### Set exercise
Reproduce the data below word for word, starting at the line that contains "Remove the 十月廿七 calendar widget via minus" and ending with the last line of the data.

### Data provided

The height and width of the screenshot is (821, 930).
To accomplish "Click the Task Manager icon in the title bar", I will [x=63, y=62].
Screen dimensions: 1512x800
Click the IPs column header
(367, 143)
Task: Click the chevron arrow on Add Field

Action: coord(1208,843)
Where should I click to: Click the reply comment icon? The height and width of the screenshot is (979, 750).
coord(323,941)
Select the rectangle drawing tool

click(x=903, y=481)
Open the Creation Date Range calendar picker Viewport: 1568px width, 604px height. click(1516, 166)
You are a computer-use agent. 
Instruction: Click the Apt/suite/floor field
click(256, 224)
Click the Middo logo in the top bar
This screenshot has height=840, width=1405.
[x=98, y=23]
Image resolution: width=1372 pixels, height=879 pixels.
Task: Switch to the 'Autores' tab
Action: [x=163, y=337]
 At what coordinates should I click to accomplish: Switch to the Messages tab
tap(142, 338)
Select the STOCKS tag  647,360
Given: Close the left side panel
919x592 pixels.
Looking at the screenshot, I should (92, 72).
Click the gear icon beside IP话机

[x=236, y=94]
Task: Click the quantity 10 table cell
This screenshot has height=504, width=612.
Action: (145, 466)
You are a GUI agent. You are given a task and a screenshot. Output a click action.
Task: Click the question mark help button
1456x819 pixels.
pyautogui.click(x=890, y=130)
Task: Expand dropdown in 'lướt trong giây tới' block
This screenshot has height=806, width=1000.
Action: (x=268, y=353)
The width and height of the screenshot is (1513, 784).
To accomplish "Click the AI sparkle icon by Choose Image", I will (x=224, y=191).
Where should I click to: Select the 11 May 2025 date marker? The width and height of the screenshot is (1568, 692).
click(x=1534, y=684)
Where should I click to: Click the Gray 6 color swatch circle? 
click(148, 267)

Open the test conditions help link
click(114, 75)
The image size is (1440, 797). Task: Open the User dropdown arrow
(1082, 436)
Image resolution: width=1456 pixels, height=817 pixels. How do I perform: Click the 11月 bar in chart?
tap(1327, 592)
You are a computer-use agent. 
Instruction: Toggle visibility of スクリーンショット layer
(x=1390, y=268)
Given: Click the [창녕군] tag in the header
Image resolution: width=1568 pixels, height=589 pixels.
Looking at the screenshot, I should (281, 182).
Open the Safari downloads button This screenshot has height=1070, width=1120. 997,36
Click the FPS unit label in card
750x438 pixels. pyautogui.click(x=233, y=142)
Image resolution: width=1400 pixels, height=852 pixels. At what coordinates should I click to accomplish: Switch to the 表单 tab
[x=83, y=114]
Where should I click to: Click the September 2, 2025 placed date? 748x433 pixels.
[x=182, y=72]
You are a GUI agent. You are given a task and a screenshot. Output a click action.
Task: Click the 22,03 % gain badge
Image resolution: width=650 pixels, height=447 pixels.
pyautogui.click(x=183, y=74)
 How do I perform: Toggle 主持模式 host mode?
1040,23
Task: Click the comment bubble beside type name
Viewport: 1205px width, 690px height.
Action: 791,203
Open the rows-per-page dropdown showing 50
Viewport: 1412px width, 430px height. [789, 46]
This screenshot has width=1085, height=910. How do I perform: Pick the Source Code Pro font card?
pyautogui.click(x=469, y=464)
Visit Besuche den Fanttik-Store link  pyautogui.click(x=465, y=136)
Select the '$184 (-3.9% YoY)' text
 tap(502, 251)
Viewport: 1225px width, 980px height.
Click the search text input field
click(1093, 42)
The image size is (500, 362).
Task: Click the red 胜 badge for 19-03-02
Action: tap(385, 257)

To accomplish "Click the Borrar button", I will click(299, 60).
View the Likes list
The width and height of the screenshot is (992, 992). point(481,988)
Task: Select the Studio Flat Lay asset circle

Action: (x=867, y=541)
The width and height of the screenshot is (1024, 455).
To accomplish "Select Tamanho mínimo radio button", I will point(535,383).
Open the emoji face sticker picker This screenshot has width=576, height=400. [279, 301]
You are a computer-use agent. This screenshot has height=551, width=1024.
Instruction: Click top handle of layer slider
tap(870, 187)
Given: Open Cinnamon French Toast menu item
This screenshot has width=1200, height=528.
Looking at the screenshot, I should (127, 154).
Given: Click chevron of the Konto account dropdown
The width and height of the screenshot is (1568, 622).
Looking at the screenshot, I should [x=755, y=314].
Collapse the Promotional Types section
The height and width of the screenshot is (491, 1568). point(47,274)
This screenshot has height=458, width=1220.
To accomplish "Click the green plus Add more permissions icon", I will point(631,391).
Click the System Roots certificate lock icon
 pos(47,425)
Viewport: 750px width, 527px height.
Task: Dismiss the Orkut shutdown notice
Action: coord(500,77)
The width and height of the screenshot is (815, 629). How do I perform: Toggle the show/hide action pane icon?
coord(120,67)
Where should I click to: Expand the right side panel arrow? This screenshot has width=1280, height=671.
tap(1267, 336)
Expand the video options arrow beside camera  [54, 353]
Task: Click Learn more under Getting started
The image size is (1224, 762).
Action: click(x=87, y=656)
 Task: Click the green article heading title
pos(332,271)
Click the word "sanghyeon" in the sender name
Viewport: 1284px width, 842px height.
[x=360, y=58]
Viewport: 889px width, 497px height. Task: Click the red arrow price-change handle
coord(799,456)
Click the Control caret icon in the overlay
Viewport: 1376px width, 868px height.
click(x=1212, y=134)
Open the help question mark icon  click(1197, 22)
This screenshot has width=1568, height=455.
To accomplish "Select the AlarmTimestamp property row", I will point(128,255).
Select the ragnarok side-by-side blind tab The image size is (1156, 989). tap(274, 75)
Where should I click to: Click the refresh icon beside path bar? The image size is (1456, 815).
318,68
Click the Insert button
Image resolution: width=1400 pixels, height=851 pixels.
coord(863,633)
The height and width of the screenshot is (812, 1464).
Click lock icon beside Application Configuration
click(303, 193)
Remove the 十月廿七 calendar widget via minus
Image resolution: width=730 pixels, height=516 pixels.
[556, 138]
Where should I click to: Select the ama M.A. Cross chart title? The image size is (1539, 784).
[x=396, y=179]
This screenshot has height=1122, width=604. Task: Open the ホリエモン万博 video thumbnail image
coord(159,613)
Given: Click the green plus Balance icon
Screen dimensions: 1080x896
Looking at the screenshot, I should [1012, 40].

### Complete response
Remove the 十月廿七 calendar widget via minus
Image resolution: width=730 pixels, height=516 pixels.
[556, 138]
Where should I click to: Select the ama M.A. Cross chart title? The image size is (1539, 784).
[x=396, y=179]
This screenshot has height=1122, width=604. Task: Open the ホリエモン万博 video thumbnail image
coord(159,613)
Given: Click the green plus Balance icon
Screen dimensions: 1080x896
Looking at the screenshot, I should [1012, 40].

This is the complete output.